WHAT TO WORK ON: Lines containing the word "Select" are to be copied from the data below.

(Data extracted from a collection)
----------
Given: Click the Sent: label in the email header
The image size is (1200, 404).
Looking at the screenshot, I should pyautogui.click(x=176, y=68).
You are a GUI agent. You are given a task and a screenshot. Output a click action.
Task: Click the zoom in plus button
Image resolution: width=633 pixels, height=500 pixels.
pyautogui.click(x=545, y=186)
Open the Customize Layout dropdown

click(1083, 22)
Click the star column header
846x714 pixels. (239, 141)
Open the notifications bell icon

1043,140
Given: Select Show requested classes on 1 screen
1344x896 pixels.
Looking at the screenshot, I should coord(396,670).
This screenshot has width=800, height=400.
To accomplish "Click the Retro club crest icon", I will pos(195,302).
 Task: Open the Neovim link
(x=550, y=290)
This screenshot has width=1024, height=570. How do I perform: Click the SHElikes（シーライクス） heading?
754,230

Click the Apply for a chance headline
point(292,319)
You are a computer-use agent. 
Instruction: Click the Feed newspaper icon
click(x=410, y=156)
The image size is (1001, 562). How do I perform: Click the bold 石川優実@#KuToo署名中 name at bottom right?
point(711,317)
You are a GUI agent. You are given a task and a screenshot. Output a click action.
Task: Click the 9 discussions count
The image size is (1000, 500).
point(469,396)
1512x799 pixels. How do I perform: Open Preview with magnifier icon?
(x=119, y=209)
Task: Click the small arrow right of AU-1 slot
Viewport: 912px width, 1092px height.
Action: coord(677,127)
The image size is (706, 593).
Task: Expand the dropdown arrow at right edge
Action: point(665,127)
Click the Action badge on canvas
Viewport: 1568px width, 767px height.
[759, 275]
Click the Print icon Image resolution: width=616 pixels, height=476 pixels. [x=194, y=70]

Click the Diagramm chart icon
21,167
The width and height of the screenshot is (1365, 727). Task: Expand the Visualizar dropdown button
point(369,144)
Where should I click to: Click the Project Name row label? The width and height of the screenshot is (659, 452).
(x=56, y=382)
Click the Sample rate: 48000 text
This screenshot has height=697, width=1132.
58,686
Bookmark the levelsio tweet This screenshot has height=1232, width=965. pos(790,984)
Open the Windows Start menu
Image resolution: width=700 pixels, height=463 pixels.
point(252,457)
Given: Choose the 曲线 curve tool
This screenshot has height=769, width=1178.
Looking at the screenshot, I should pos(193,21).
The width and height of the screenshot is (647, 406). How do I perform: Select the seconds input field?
----------
REPLY:
Given: Select Show requested classes on 1 screen
The width and height of the screenshot is (647, 406). How do I perform: Select the seconds input field?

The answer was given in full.